Species of gastropod

Kurtziella plumbea is a species of sea snail, a marine gastropod mollusk in the family Mangeliidae.

==Description==
The length of the shell attains 10 mm, its diameter 3.5 mm.

The small shell is yellowish, with on the body whorl a faint dark band in front of the suture and an obscure dark line at the periphery, with a dark flush on the siphonal canal. The shell containssix whorls, including a minute smooth protoconch followed by a minutely reticulated second whorl, and then by the adult sculpture. The suture is distinct, slightly appressed, the anal fasciole occupying the space between it and an angular shoulder. The axial sculpture consists of (on the penultimate whorl, 15) narrow, sharp, arcuate ribs extending from the suture over the periphery, with wider interspaces. There are also minute incremental lines roughening the spirals. The spiral sculpture consists of numerous minutely channeled grooves with wider flattish interspaces (the latter sometimes with a smaller median groove) covering the whole surface. The aperture is narrow, with a wide very shallow anal sulcus. The outer lip is thin, sharp, body erased. The columella is straight, axis pervious, gyrate. The siphonal canal is hardly differentiated.

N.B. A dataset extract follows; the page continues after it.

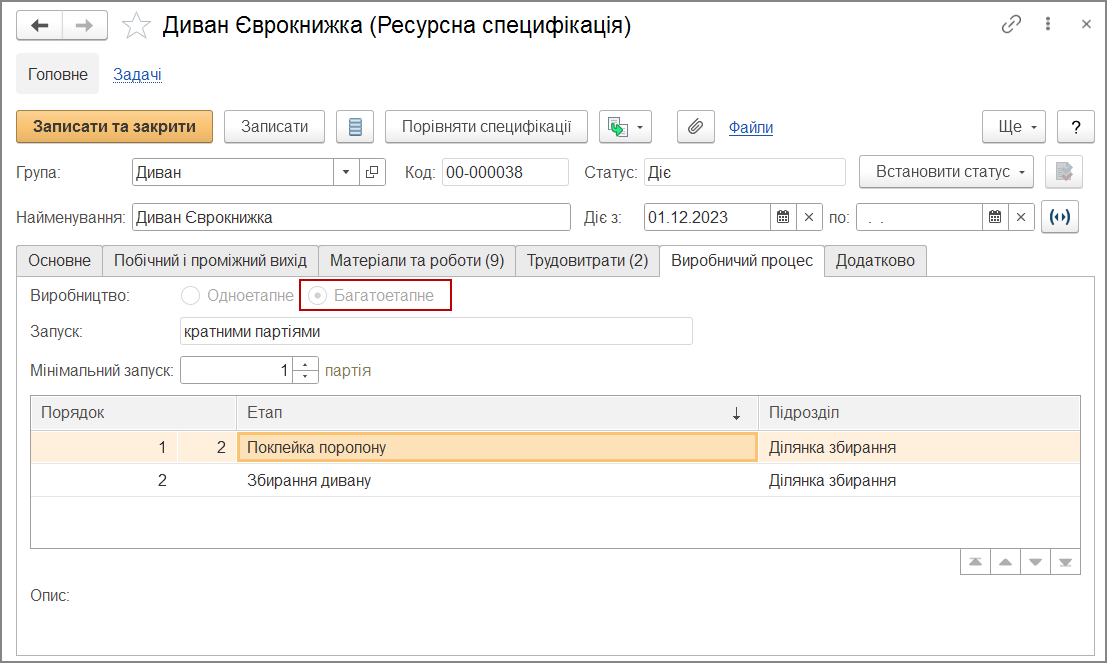
Task: Open the list report icon button
Action: click(354, 127)
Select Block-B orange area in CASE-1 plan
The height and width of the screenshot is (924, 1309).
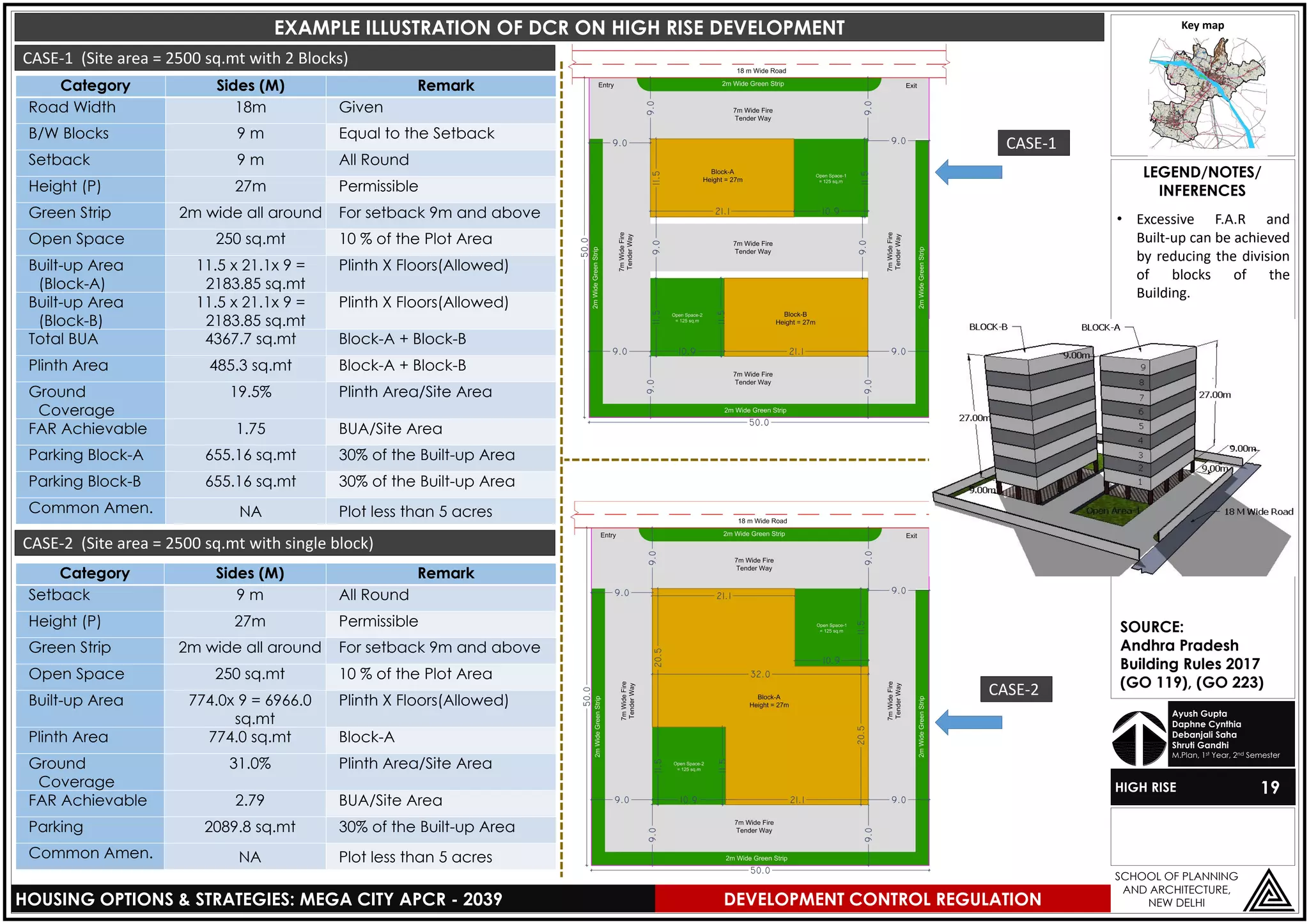796,316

(Described as Mangilia (Kurtziella) hebe) The small, slender, acute shell is yellowish white. Its protoconch contains two smooth whorls, followed by five or six subsequent whorls. The spiral sculpture consists of fine equal uniform threads covering the whole whorl separated by narrow grooves and given a frosty appearance by fine sharp incremental lines. The axial sculpture consists of (on the body whorl eight or nine) narrow rounded ribs extended over the whole whorl with wider interspaces and somewhat constricted in front of the appressed suture. There is no evident anal fascicle apart from the constrictio. The aperture is narrow. The anal sulcus is hardly evident. The outer lip is sharp, moderately varicose, smooth inside, with the spiral sculpture showing through the thin
shell. The inner lip is erased. The columella is straight. The siphonal canal is produced but is hardly differentiated.

==Distribution==
This marine species occurs off California (San Diego) and Pacific Mexico.